Private sector pay awards are running at 2.5 per cent this year and falling. Public sector awards are at 3.5 per cent and rising. They are being propelled by Mr Brown's mad faith in two to four-year deals, formulated with no reference to the economy or state of the jobs market. With unemployment certain to rise, Mr Brown is trapped into deals of 10, 15 and 20 per cent. They get higher the nearer the recipients are to central government. The Treasury has settled 15 per cent over three years on its own Inland Revenue staff, and 10 per cent on politicians.

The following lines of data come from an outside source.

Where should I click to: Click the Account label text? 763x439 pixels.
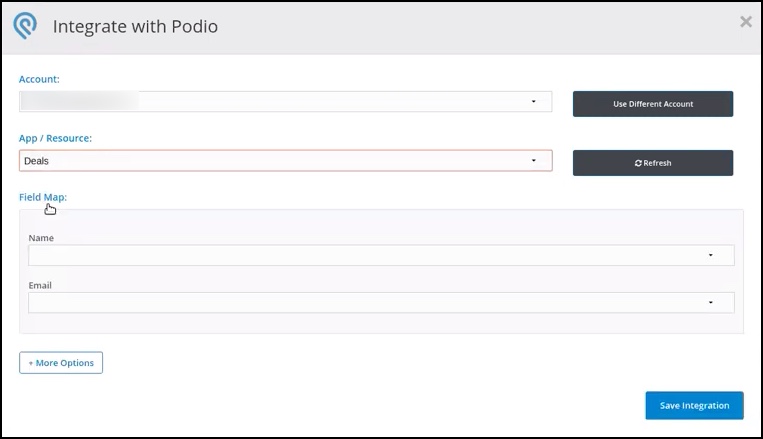point(40,79)
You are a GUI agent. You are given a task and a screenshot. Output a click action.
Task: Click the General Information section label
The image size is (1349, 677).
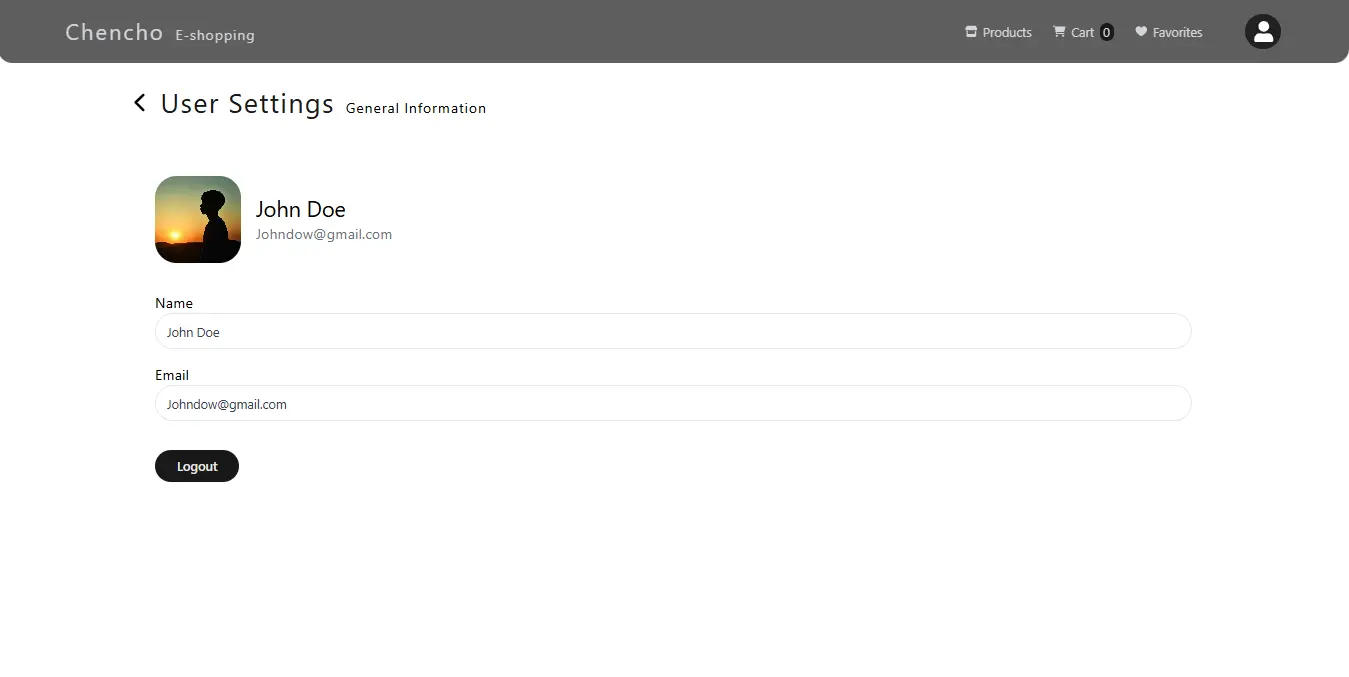pyautogui.click(x=416, y=108)
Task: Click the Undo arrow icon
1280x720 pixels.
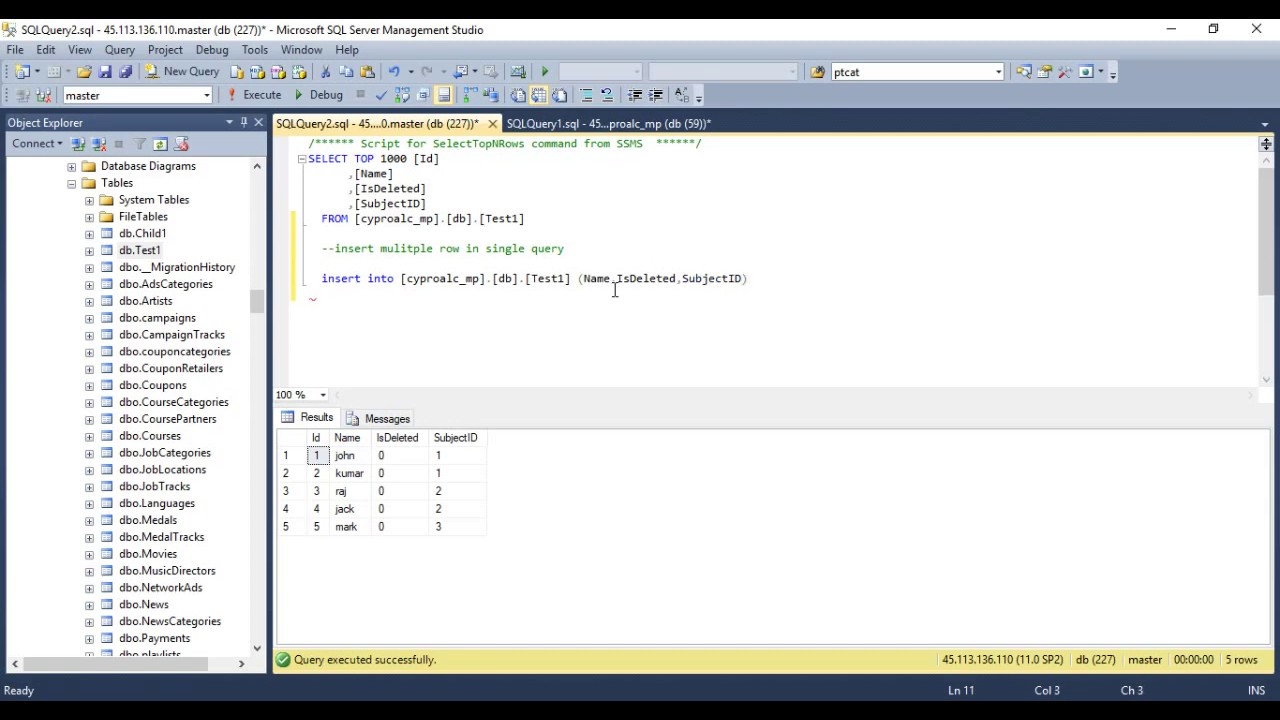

The mantra is that these deals are "funded by productivity". This is Mr Brown's version of James Callaghan's Social Contract of 1978-79. It is a device as old as the hills to appease particularly bloody-minded unions. The headline rate is what stimulates comparability. Union leaders now feel they are back to the "leapfrog years" and are naturally eager not to be upstaged by a new band of challengers for their jobs. There is now a real risk of union moderation appearing not to deliver the goods.

Workplace productivity is achieved not by Treasury bribery but by management, usually after a bruising dispute. It was tough management that reformed the car, steel and printing industries. The money came later. There is no management of the Fire Service. There is just a negotiating shambles and a Treasury thumbs up or down. Nobody in this Government has the guts to buy out the firefighters' night shifts, which would prompt a prolonged dispute. These shifts are not Mr Gilchrist's to sell. They are the basis of a firefighter's entire lifestyle and income pattern.

In an ideal world, most big city fire brigades should be replaced by new multi-tasked emergency crews, locally employed and financed. That must be the pattern for the future. Instead, Mr Brown wants a National Fire Service under his personal control, like the deeply conservative prison and hospital services. He cannot bear a corner of the public service whose every move is not recorded on his winking computer. He now has 26 different public sector deals on the boil, all with complex productivity deals over three years or more. It is the most intricate government incomes policy since the Heath Government's "phase one" in 1972. Its fate underpins Labour's whole fiscal strategy.

In which case at least go the whole hog. Mr Brown is the public sector employer of last resort. He is the boss. There is no point in having negotiating teams, junior ministers, Cobra centres and trouble-shooters. The Chancellor should step out of the shadows and state how far the Prime Minister's proposals as set out yesterday are negotiable. He must then sit down at the table and deal with Mr Gilchrist to his face. Bellowing at a CBI conference is not negotiating.

Chancellors of the Exchequer love to stay behind curtains. They hate answering questions or facing the music for policies that they impose on others. Mr Brown is the most retiring of all. Last week he was forced into the open. He had to veto a rotten deal to salvage his pay policy. He remains in danger of being bounced into the same pay inflation that gripped, and wrecked, Labour in the 1970s. For once, Mr Brown must take the heat. He cannot just write menus. He must get into the kitchen and cook.